The heat equation is a type of partial differential equation (PDE) that models how heat diffuses through a medium over time. In mathematical terms, it is often written as:

• \( \frac{\partial u}{\partial t} = \alpha \frac{\partial^{2} u}{\partial x^{2}} \)

where \( u \) is a function of space \( x \) and time \( t \), and \( \alpha \) represents the diffusivity constant. The equation describes how the temperature distribution \( u \, (x, t) \) changes in space and time.

In the exercise, we've seen a special solution to a version of the heat equation where \( \alpha = \frac{1}{2} \).
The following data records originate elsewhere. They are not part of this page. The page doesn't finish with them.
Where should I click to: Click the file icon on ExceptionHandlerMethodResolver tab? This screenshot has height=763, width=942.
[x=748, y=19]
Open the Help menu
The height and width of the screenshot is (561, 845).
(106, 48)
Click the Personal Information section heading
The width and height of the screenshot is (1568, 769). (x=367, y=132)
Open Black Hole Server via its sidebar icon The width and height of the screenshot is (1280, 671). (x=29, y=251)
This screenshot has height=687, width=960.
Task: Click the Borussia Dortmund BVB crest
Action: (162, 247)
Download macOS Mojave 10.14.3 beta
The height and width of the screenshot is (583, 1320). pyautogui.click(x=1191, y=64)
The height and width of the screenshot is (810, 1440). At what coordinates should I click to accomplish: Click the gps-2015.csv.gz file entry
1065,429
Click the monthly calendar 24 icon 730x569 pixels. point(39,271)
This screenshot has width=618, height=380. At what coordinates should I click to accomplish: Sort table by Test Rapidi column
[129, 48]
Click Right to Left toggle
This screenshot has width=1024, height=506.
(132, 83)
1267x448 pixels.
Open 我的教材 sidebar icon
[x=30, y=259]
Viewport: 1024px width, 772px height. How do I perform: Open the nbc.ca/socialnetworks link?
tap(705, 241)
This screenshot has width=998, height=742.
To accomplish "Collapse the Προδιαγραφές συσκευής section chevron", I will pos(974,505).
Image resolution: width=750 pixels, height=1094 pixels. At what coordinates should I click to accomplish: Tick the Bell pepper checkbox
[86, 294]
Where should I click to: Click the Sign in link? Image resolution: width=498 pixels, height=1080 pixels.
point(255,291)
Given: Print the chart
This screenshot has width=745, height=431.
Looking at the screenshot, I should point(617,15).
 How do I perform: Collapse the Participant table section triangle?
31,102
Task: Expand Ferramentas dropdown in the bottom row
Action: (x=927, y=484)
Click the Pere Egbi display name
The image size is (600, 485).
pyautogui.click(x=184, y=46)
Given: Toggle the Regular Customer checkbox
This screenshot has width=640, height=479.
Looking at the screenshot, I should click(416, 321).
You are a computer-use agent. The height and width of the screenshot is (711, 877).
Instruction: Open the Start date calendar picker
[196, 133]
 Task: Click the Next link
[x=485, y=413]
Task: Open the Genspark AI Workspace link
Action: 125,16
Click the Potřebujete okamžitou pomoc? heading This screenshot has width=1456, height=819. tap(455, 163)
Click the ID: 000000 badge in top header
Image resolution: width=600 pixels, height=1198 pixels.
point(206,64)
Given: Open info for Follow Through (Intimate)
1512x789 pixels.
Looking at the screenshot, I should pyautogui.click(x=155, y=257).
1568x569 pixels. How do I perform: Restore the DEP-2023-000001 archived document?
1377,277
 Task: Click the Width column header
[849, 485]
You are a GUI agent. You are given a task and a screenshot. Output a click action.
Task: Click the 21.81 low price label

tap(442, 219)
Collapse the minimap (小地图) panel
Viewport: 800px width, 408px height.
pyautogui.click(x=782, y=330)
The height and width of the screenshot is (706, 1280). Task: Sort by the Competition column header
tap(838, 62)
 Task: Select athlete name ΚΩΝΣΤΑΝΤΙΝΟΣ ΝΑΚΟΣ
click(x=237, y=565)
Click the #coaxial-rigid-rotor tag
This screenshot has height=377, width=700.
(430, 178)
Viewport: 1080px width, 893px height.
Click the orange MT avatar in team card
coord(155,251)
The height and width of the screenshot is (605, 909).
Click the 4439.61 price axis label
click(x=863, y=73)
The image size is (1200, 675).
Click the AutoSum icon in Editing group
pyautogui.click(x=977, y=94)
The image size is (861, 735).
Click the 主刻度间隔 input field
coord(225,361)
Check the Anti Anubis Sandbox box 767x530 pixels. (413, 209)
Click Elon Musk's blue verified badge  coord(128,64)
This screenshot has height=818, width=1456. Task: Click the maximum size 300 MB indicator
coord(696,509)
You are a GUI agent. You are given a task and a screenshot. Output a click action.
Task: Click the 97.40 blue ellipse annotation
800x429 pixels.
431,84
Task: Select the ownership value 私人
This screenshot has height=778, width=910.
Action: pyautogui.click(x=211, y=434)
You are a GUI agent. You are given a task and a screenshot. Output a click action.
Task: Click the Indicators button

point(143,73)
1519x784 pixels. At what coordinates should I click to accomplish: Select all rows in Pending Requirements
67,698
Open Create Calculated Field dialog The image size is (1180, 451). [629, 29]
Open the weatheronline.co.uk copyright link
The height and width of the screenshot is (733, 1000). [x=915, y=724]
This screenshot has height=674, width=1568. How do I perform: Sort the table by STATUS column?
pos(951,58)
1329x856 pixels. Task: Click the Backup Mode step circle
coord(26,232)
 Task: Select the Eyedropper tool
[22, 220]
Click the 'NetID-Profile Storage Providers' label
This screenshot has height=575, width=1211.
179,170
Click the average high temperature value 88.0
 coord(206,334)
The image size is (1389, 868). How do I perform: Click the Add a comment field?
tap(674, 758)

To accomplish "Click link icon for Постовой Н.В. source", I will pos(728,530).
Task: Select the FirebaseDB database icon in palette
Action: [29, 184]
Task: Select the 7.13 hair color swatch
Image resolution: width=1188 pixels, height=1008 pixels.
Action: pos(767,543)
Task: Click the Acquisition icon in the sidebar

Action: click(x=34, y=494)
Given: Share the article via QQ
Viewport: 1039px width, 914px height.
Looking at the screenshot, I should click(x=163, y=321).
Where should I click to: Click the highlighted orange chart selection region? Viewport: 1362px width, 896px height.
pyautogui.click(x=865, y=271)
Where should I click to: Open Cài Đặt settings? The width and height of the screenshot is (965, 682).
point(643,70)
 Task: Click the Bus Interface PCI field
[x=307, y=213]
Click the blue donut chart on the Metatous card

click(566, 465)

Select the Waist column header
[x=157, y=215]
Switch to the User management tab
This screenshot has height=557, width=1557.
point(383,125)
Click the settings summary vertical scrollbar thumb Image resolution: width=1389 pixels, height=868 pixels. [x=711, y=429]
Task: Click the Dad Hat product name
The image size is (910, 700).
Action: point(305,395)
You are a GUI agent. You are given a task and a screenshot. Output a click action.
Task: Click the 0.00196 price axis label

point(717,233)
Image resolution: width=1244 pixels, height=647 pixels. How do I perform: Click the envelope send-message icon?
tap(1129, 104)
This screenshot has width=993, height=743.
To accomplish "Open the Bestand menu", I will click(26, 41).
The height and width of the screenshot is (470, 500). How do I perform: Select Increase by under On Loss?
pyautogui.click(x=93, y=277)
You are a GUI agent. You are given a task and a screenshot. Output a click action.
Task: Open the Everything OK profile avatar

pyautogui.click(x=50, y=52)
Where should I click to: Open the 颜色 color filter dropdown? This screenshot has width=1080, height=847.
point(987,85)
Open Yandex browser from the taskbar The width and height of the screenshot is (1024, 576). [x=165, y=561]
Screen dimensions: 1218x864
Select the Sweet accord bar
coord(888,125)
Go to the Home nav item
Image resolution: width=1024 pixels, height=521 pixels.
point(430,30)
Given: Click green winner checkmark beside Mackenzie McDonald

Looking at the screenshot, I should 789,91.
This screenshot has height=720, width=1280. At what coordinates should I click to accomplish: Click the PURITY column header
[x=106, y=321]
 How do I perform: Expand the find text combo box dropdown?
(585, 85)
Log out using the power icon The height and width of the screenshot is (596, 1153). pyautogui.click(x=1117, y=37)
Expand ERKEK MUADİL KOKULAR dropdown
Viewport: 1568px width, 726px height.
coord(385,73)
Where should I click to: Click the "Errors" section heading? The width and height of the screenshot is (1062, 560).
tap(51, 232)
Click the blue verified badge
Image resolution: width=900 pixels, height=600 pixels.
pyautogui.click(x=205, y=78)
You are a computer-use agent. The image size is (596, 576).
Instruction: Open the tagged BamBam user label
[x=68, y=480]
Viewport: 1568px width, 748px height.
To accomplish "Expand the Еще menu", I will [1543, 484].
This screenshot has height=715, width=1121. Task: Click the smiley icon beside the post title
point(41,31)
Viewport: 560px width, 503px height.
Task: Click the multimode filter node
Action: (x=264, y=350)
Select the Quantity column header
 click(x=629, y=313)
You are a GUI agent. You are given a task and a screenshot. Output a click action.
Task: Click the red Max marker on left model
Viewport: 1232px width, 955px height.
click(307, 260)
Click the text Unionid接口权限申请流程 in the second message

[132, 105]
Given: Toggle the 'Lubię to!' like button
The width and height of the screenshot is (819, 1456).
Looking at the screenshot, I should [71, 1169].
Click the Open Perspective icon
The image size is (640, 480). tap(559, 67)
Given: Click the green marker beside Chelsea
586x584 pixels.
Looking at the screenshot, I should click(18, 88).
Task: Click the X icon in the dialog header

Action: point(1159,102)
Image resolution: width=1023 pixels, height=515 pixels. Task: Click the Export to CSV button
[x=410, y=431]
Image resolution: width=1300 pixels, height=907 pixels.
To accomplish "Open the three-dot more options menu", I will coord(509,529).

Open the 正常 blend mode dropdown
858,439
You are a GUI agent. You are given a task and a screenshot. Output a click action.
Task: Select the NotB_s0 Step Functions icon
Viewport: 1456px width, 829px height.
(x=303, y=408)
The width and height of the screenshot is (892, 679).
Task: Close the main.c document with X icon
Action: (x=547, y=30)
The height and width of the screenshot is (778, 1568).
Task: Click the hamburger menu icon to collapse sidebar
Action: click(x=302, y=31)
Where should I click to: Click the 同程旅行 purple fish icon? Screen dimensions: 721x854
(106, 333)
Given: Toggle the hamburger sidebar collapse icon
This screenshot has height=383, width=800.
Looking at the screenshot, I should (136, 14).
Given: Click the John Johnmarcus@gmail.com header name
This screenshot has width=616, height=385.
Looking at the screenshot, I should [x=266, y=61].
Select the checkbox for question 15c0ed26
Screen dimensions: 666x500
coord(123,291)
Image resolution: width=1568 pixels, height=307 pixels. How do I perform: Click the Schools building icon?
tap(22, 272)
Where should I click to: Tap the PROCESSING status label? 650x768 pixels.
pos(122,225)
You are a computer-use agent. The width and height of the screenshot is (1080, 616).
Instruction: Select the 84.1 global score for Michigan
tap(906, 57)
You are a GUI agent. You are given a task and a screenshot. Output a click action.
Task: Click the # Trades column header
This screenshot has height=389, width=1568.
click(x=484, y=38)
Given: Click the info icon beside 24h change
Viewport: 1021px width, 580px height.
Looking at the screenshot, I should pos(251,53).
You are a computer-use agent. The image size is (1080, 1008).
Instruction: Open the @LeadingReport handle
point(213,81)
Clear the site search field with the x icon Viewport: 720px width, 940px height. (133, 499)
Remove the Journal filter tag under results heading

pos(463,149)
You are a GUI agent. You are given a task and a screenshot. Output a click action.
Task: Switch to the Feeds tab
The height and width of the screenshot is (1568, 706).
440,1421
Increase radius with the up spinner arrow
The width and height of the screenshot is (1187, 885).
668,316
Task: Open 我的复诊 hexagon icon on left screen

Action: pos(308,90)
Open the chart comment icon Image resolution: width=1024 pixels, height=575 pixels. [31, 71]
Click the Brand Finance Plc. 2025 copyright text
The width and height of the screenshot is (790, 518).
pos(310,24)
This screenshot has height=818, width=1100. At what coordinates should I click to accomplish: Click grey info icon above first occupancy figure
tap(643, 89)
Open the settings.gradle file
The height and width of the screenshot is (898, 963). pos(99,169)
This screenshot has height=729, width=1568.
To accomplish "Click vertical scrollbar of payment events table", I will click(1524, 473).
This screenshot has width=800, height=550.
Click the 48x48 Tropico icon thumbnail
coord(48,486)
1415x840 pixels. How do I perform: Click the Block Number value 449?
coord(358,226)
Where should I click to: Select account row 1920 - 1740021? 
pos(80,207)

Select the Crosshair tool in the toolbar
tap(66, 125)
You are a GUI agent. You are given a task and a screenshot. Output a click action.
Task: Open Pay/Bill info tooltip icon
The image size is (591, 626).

This specific form, when solved correctly, helps predict how heat or temperature spreads through a substance over time, perfect for physics or engineering applications.

Differentiation is a fundamental concept in calculus that involves finding the rate at which a function changes at any point. It essentially answers the question of how something changes instantaneously. In our context, we are dealing with partial differentiation, where we differentiate a function with respect to one variable while keeping others constant.

In the exercise, this technique was used extensively:

• First, differentiating the function \( c(x, t) \) with respect to \( t \), which gives us the rate of change of the function concerning time.
• Then, differentiating twice with respect to \( x \) to find how the function changes as the position \( x \) varies.

By practicing these steps, you better understand how to apply differentiation to solve partial differential equations like the heat equation.

The chain rule is a differentiation rule used when dealing with composite functions. Specifically, it helps find the derivative of a function that is composed of other functions. This rule is particularly powerful in solving problems involving partial differentiation.

In our exercise, the chain rule was used to differentiate exponential expressions with respect to \( t \) and \( x \). For example:

• When differentiating \( \exp \left[-\frac{x^{2}}{2t}\right] \), the chain rule allows us to efficiently compute its partial derivatives by addressing the inner function, \(-\frac{x^{2}}{2t}\).

This technique shows the beauty of calculus in simplifying complex derivatives by breaking them down into more manageable parts.

The exponential function, \( e^{x} \), is a crucial mathematical function characterized by its constant growth rate and arises naturally in various scientific contexts. It is known for its unique property where the derivative and the function itself are essentially the same, making it particularly interesting in calculus and differential equations.

For our given problem, the function:

• \( c(x, t) = \frac{1}{\sqrt{2 \pi t}} \exp \left[-\frac{x^{2}}{2t}\right] \)

incorporates this exponential form. When differentiated, the exponential component shows how functions can maintain consistency even under differentiation due to the special nature of the \( e \)-based formula.

Understanding this allows deeper insights into solving equations like the heat equation, where solutions often involve exponential functions due to their naturally decaying nature over time.